L'assurance emprunteur est-elle obligatoire ?
L'assurance emprunteur n'est pas légalement obligatoire en France, mais la quasi-totalité des banques l'exigent comme condition d'octroi d'un prêt immobilier. Elle garantit le remboursement du crédit en cas de décès, d'invalidité ou d'incapacité de travail, protégeant à la fois l'emprunteur et l'établissement prêteur.
Une obligation contractuelle, non légale
Aucune loi n'impose de souscrire une assurance pour obtenir un crédit immobilier. En théorie, un emprunteur pourrait s'en passer. Dans les faits, la banque conditionne presque systématiquement l'accord du prêt à la présence d'une assurance couvrant les principaux risques.
Cette exigence relève de la liberté contractuelle : la banque cherche à sécuriser le remboursement en cas d'aléa touchant l'emprunteur. L'assurance devient donc une obligation contractuelle imposée par le prêteur, même si le Code de la consommation ne la rend pas juridiquement obligatoire.
Pour le crédit à la consommation, l'assurance est généralement facultative et laissée à l'appréciation de l'emprunteur. C'est surtout pour le prêt immobilier, engageant des montants et des durées élevés, que l'assurance est réclamée sans exception.
Les garanties exigées par les banques
Les banques imposent au minimum les garanties décès et perte totale et irréversible d'autonomie (PTIA). Ces deux couvertures constituent le socle incompressible : elles assurent le remboursement du capital restant dû si l'emprunteur décède ou perd toute autonomie.
Pour la résidence principale, les prêteurs exigent souvent des garanties complémentaires : l'incapacité temporaire de travail (ITT) et l'invalidité permanente (partielle ou totale). Ces garanties couvrent les situations où l'emprunteur ne peut plus exercer son activité et percevoir de revenus.
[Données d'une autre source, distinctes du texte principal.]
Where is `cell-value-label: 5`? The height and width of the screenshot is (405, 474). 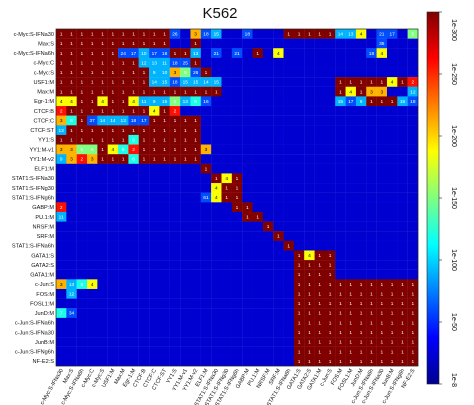 cell-value-label: 5 is located at coordinates (82, 150).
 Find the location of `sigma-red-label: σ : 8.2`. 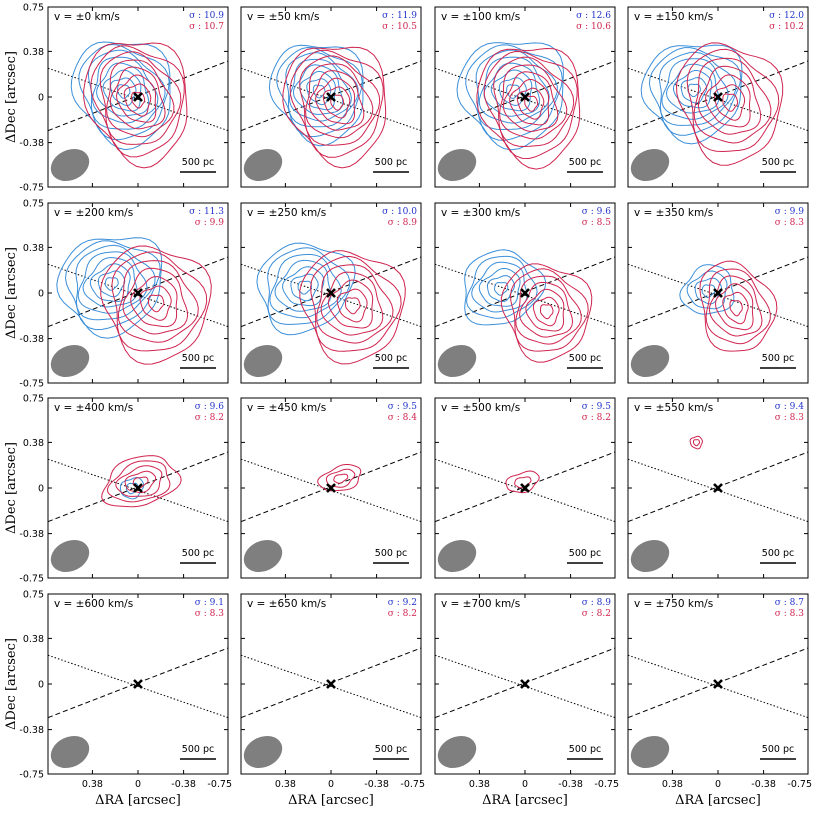

sigma-red-label: σ : 8.2 is located at coordinates (210, 418).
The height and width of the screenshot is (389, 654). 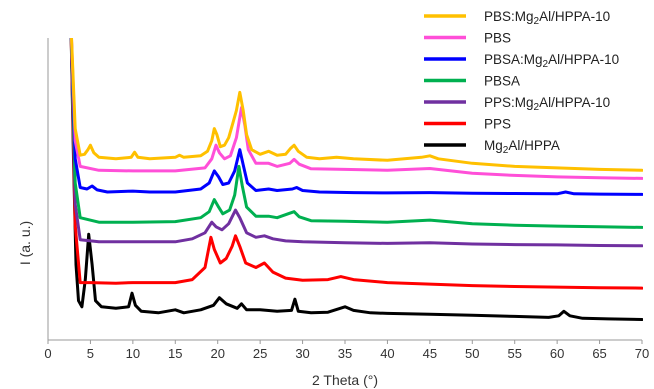 What do you see at coordinates (302, 354) in the screenshot?
I see `x-tick-label: 30` at bounding box center [302, 354].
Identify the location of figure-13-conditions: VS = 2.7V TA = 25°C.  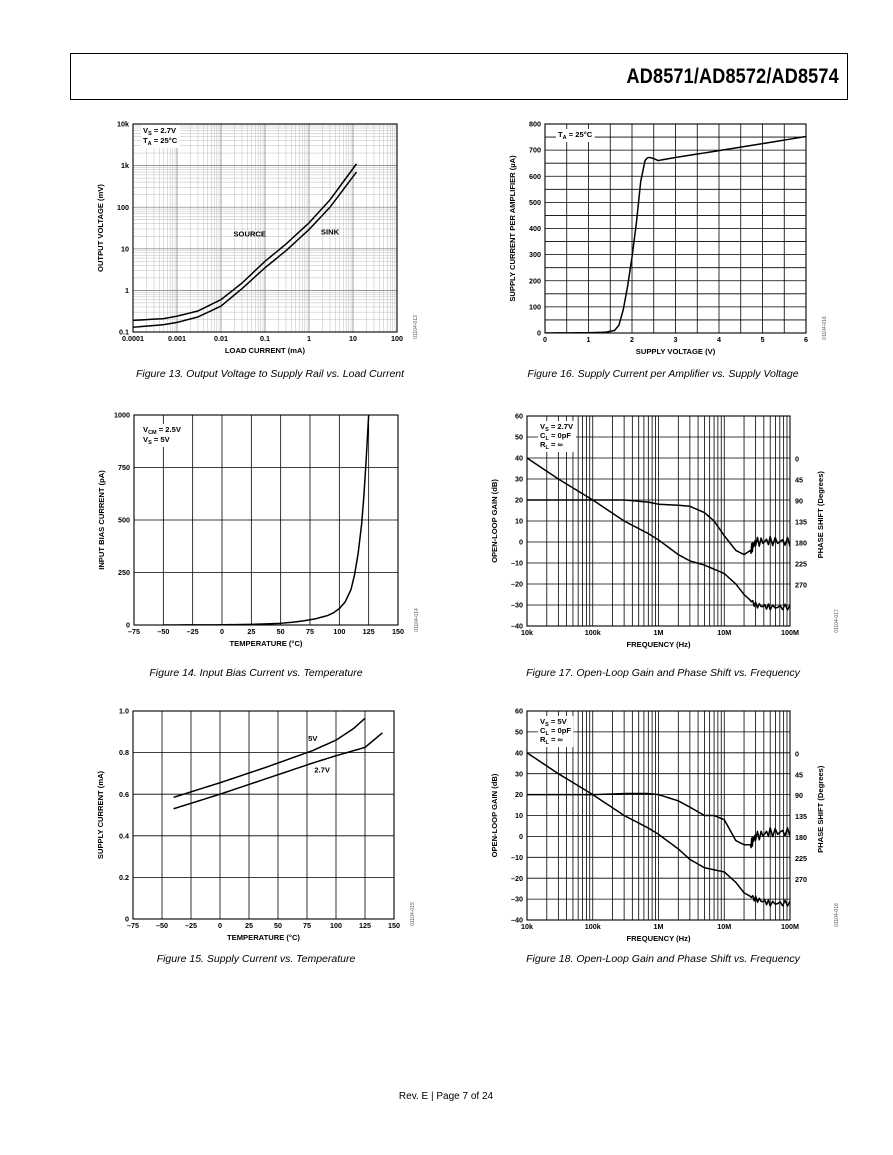
(160, 136).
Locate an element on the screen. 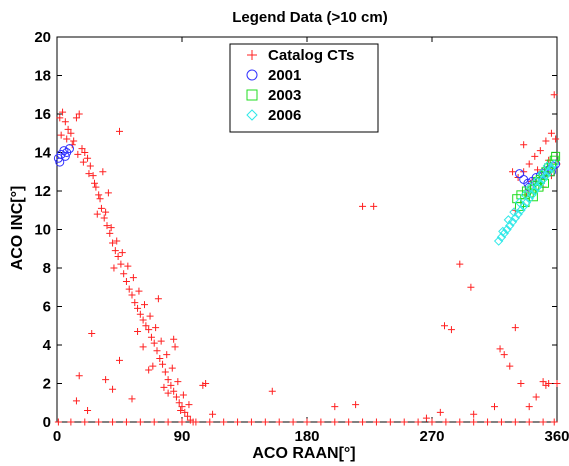 This screenshot has width=569, height=466. legend-marker is located at coordinates (252, 95).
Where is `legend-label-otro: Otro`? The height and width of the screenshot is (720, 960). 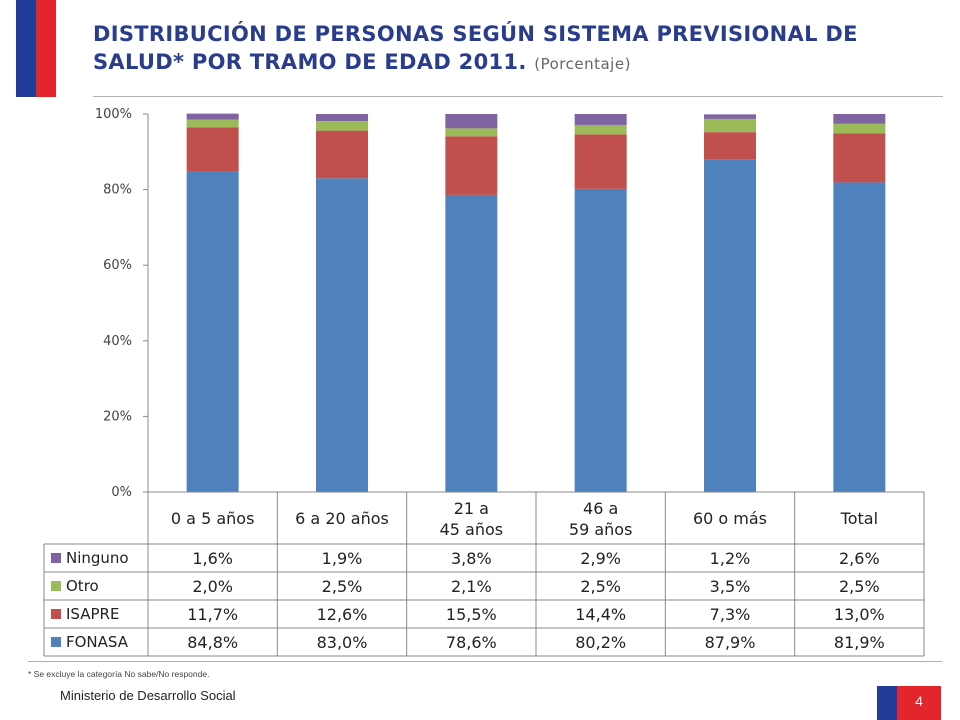 legend-label-otro: Otro is located at coordinates (82, 586).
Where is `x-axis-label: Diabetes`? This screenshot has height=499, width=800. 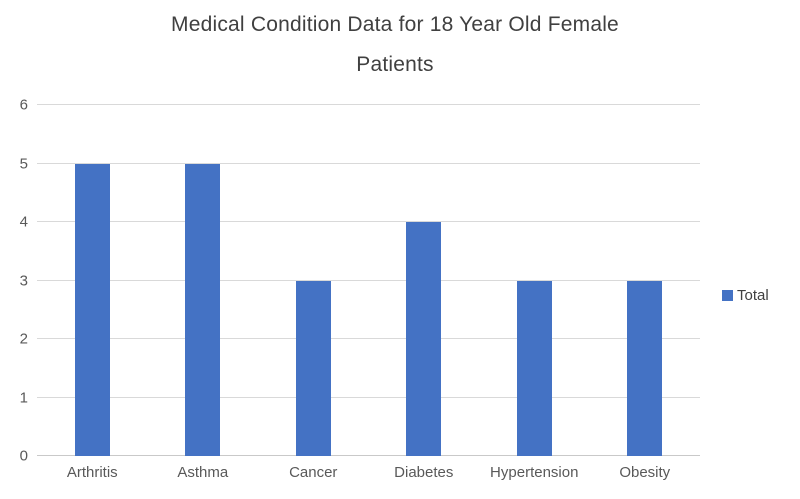 x-axis-label: Diabetes is located at coordinates (424, 472).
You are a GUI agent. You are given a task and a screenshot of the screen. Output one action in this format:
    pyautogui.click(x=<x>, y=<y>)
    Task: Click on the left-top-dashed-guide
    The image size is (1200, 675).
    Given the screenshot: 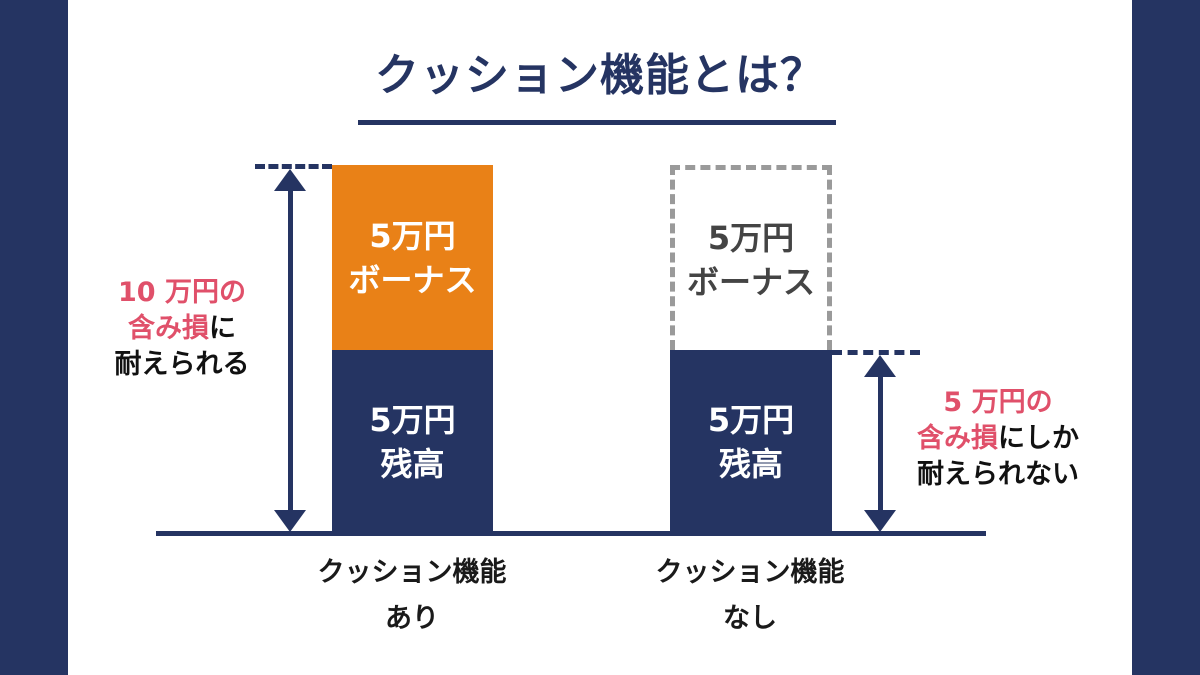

La garantie perte d'emploi, en revanche, reste facultative et rarement imposée. Le niveau exact de couverture demandé figure dans la fiche standardisée d'information (FSI) remise par la banque, qui liste les critères minimaux à respecter.
Les alternatives et le libre choix du contrat
Même quand la banque l'exige, l'emprunteur n'est pas tenu d'accepter le contrat groupe maison. La loi Lagarde du 1er juillet 2010 garantit le droit à la délégation d'assurance : choisir un contrat externe à garanties équivalentes, souvent moins cher pour les profils jeunes et en bonne santé.
Dans certains cas, le nantissement d'un capital (assurance-vie, placement financier) peut se substituer à l'assurance emprunteur. La banque accepte alors une garantie financière équivalente en gage du prêt, mais cette solution reste réservée aux emprunteurs disposant d'un patrimoine suffisant.
La loi Lemoine du 28 février 2022 a par ailleurs supprimé le questionnaire de santé pour les prêts inférieurs à 200 000 € par assuré remboursés avant les 60 ans de l'emprunteur. Elle permet aussi de changer d'assurance à tout moment, sans frais ni pénalité.
Questions fréquentes
Peut-on obtenir un prêt immobilier sans assurance ?
C'est juridiquement possible mais très rare en pratique. La banque peut accepter une garantie alternative comme le nantissement d'un placement financier, mais elle reste libre de refuser le prêt en l'absence d'assurance. Sans garantie de substitution solide, l'obtention du crédit est quasiment impossible.
L'assurance emprunteur est-elle obligatoire pour un prêt à la consommation ?
Non, pour un crédit à la consommation, l'assurance est le plus souvent facultative. La banque peut la proposer mais ne l'impose généralement pas, compte tenu des montants plus faibles et des durées plus courtes que pour un prêt immobilier.
Que couvre exactement l'assurance emprunteur ?
Elle couvre principalement le décès et la perte totale et irréversible d'autonomie, souvent complétés par l'incapacité de travail et l'invalidité. Selon la garantie déclenchée, l'assureur rembourse tout ou partie du capital restant dû ou prend en charge les mensualités durant la période concernée.
L'assurance emprunteur est-elle obligatoire pour un investissement locatif ?
Elle n'est pas plus obligatoire légalement que pour une résidence principale, mais les banques l'exigent tout autant. Certains prêteurs se montrent parfois plus souples sur les garanties incapacité et invalidité pour un investissement locatif, le bien générant des loyers qui sécurisent en partie le remboursement.